Druid community meetup (feat. Kafka & Memgraph)
Details
Join us for an in-person meetup happening in London after Kafka Summit! Learn about building apps with Druid + Kafka, how to deploy a real-time analytics platform in 20 minutes or less, and graph-based stream processing with Kafka. Please register to secure your spot!
AGENDA:
6–6:30pm: Pizza, adult beverages & networking
6:30–7:10pm: Analytics for Lazy People
7:10–7:40pm: Upstream Processing with Apache Kafka for Immediate Intelligence with Apache Druid
7:40–8:30pm: Graph-based Stream Processing with Kafka
Talk #1: Analytics for Lazy People
Talk abstract: Deploying an analytics platform that enables interactive conversations with combined real-time and historical data sounds hard to do. But it really isn’t. Join Darin Briskman from Imply to learn how you can set up and deploy a real-time analytics platform in 20 minutes or less. Hard work may be good, but smart work is better!
Speaker bio:
Darin Briskman is Director of Technology at Imply, where he helps developers create modern data applications. He began his career at NASA in the 1980s (ask him about rockets!), and has been working with large and interesting data sets ever since.

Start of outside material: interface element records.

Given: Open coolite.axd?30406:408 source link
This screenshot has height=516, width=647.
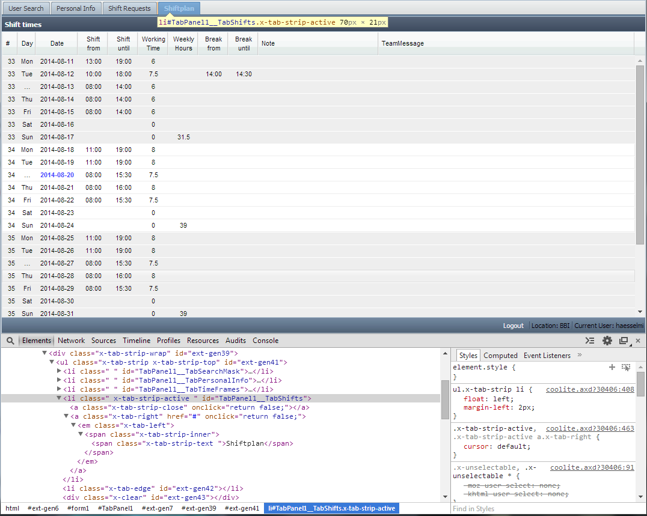Looking at the screenshot, I should click(590, 389).
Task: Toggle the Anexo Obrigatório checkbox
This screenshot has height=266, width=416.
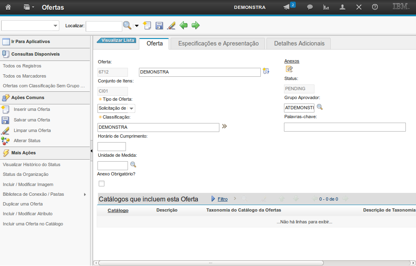Action: [102, 184]
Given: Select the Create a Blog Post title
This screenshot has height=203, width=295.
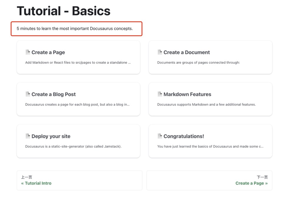Looking at the screenshot, I should pyautogui.click(x=53, y=94).
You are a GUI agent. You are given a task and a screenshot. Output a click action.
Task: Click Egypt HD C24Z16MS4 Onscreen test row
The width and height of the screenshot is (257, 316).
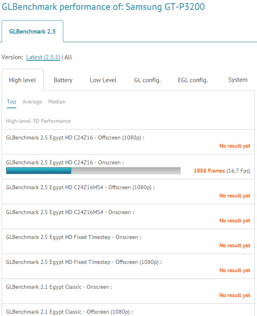pos(70,213)
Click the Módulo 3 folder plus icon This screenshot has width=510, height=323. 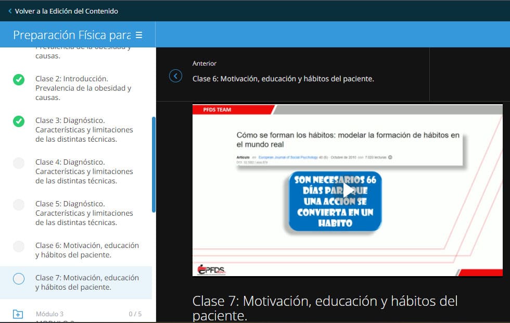click(18, 314)
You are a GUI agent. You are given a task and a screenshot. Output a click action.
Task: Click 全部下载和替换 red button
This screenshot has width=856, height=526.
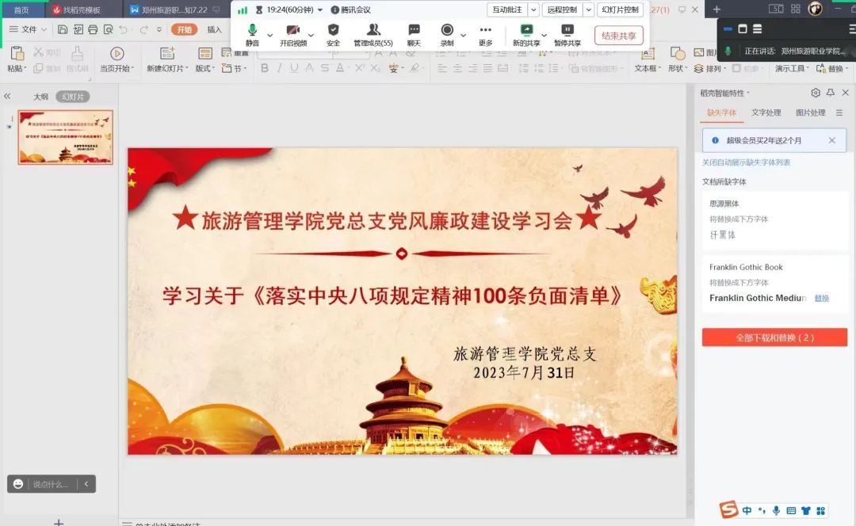pyautogui.click(x=774, y=337)
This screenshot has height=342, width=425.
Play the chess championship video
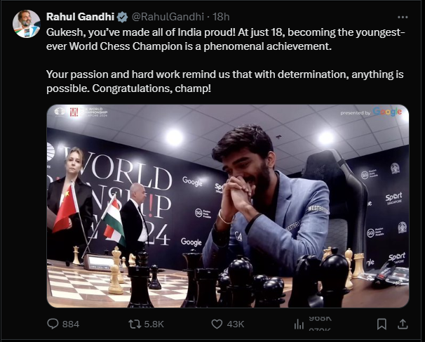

Most recently, he's had various technical and leadership roles at Couchbase, Amazon Web Services, and Snowflake. When he's not writing code, Darin likes to juggle, blow glass (usually not while juggling), and working to help children on the autism spectrum learn to use their special abilities to work better with the neuronormative.
*****
Talk #2: Upstream Processing with Apache Kafka for Immediate Intelligence with Apache Druid
Talk abstract: Applications built with Apache Druid databases are revolutionary: a real-time event hub and processor such as Apache Kafka is an essential component that keeps the user up-to-date and the statistics meaningful. Peter Marshall (Director, Developer Relations at Imply) talks about the importance of fast upstream processing and delivery to modern “immediate intelligence” applications, drilling into some examples of work done upstream of Apache Druid.
Speaker bio:
Peter Marshall is an award-winning speaker who leads community developer advocacy at Imply, a company founded by the original developers of Apache Druid. He has 20 years architecture experience in CRM, EDRM, ERP, EIP, Digital Services, Security, BI, Analytics, and MDM. He is TOGAF certified and has a BA (hons) degree in Theology and Computer Studies from the University of Birmingham in the United Kingdom.
*****
Talk #3: Graph-based Stream Processing with Kafka
Talk abstract: Graph analytics have found their way into every major industry, from marketing and financial services to transportation. Fraud detection, recommendation engines, and process optimization are some of the use cases where real-time decisions are mission-critical, and the underlying domain can be easily modeled as a graph.
By ingesting data with Apache Kafka and applying graph-based stream processing in real-time, you can perform near-instantaneous graph analytics on vast amounts of data. When it comes to complex networks, it’s often necessary to perform graph algorithms such as calculating the PageRank, identifying communities, traversing relationships, etc. Memgraph is an open-source streaming platform that can be used to analyze graph-based data models and accelerate application development.
Graph analytics can provide insights into complex networks that would otherwise require resource-intensive computations. When connecting a Kafka data stream to Memgraph, you only need to create a transformation module that will map incoming messages to the property graph model. This data can then be traversed and analyzed using the Cypher query language without having to implement custom algorithms or relying on development-heavy solutions. MAGE (Memgraph Advanced Graph Extensions) is a graph library that works well with Kafka-powered systems and contains graph algorithms meant for analyzing streaming data. Besides stream processing, you can also utilize standard graph algorithms from the MAGE library to explore the stored data.
Speaker bio:
Ivan Despot is a Developer Relations Engineer at Memgraph. His passion for mathematics and graph theory inspired him to become part of the Memgraph team and start contributing to the field of graph analytics. Besides graph-based technologies, he is also interested in streaming platforms, stream processing and event-driven development.
Speaker bio:
Katarina Šupe is a Developer Relations Engineer at Memgraph. Her journey there started with a summer internship, and her mathematics and computer science background was a perfect match to work in Memgraph. She enjoys contributing to different areas and exploring new real-time data visualization technologies. She sees the graph world as a future of data analytics due to the variety of algorithms used for stream processing.